Вот Вера Трифоновна Попова с детками выехала в четырехместных санях, обитых малиновым бархатом, на своих гнедых, старых конях «в дышло» [35] . Она не менее дородна, чем Кобячиха. Она — «головиха»,

супруг ее, Павел Васильевич, второе трехлетие сидит головой в Уфе, и кто не знает, что настоящая-то голова — у головихи, Веры Трифоновны. Павел Васильевич тихий, смиренный, а она — она боевая… Вот и теперь, на катанье, отвечает она на поклоны не спеша. Сама редко кому первой поклонится. Катается Вера Трифоновна недолго, чтобы только знали люди, что она из города не выезжала ни в Екатеринбург, ни в Кунгур, где у ней богачи-родственники.

35

Упряжка «в дышло» — парная упряжка с дышлом — одиночной оглоблей.
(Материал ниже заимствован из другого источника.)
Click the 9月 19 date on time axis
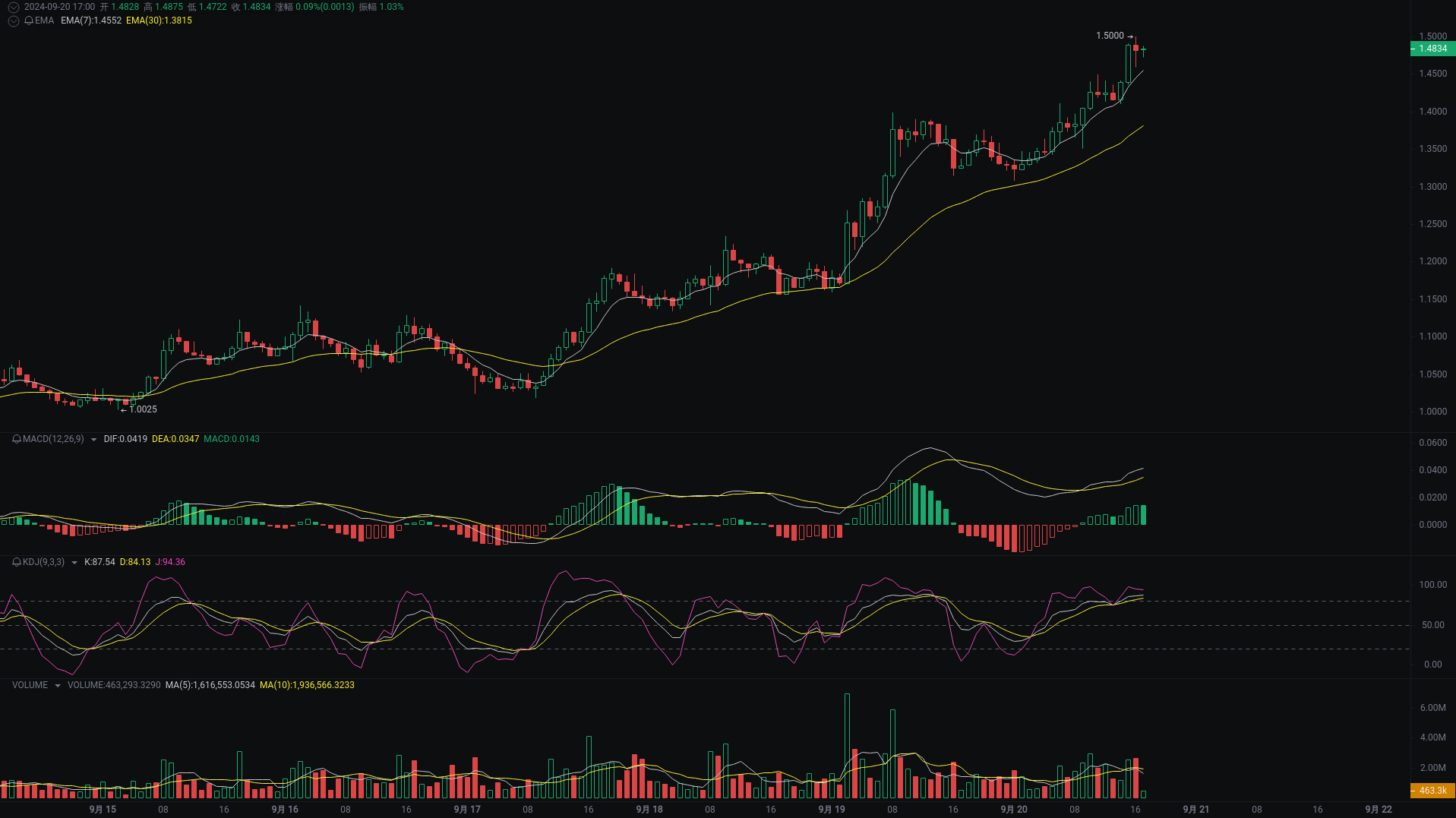The image size is (1456, 818). (x=831, y=810)
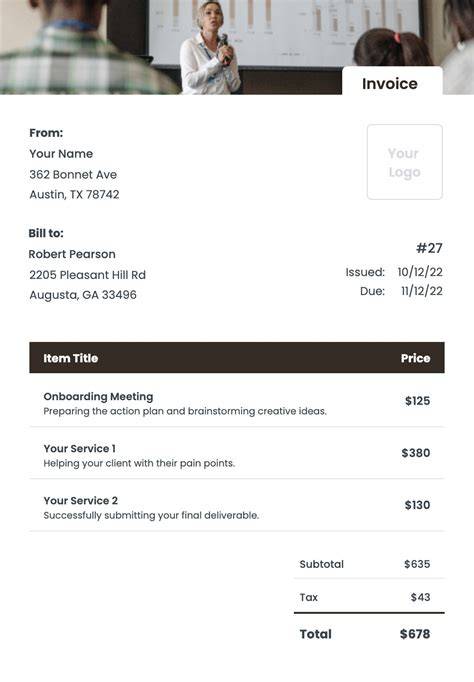
Task: Click the Tax amount $43
Action: [421, 597]
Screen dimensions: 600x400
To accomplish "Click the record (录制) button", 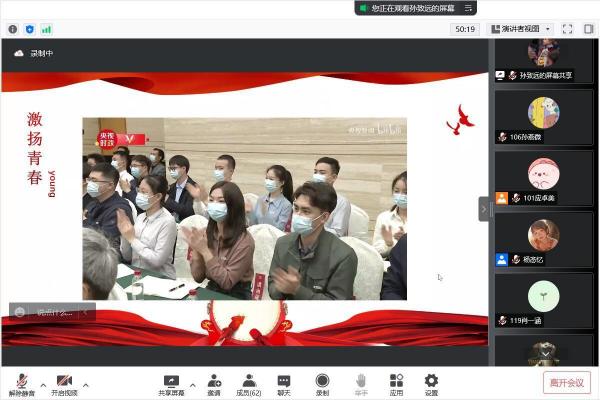I will tap(322, 382).
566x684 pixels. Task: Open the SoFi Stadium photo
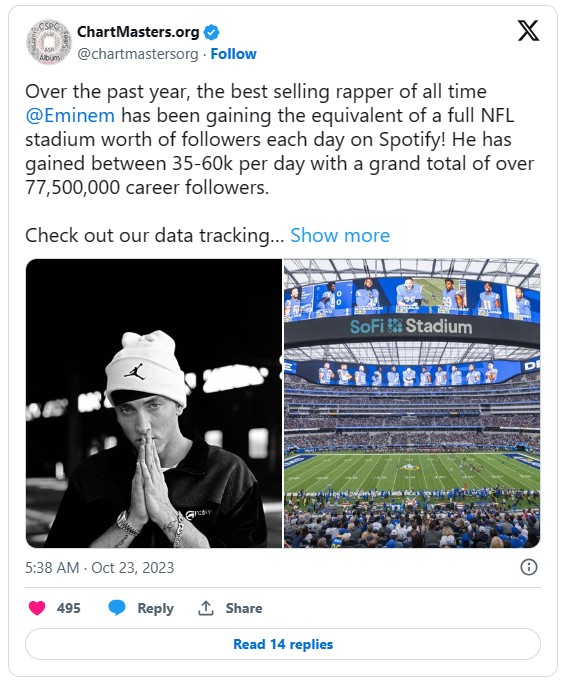click(x=412, y=404)
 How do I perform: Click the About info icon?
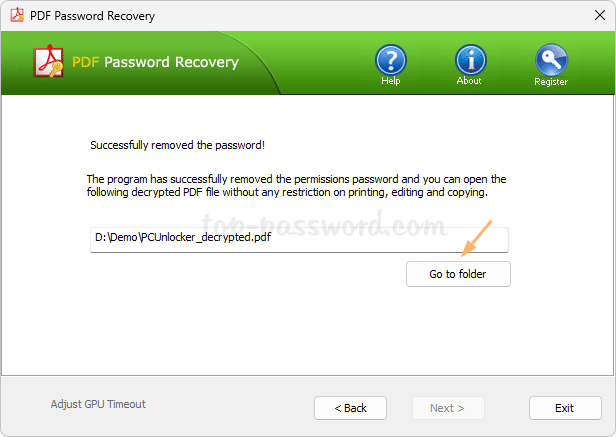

А вот сломя голову летит посереди улицы, обгоняя всех, осыпая снежной пылью, на своих бешеных иноходцах, «наш Лентовский» — Александр Кондратьевич Блохин [36] . Он всю Масленицу путался с актерами. Все эти Горевы и Моревы — закадычные ему друзья; пьют, едят, а Александр Кондратьевич платит. Самодур он, а душа добрая, отходчивая. Богатырь-купец жжет себя с обоих концов. За Александром Кондратьевичем мчится, сам правит, великан-красавец — удалой купец Набатов. К нему прижалась молоденькая супруга: едва-едва сидят они вдвоем на беговых санках. И страшно-то ей, и радостно с милым лететь стрелой…

36

Наш Лентовский — Нестеров в шутку сравнивает А. К. Блохина с известным русским антрепренером и театральным деятелем, создателем нескольких театров оперетты в России в 1870–1880-х гг., Михаилом Валентиновичем Лентовским.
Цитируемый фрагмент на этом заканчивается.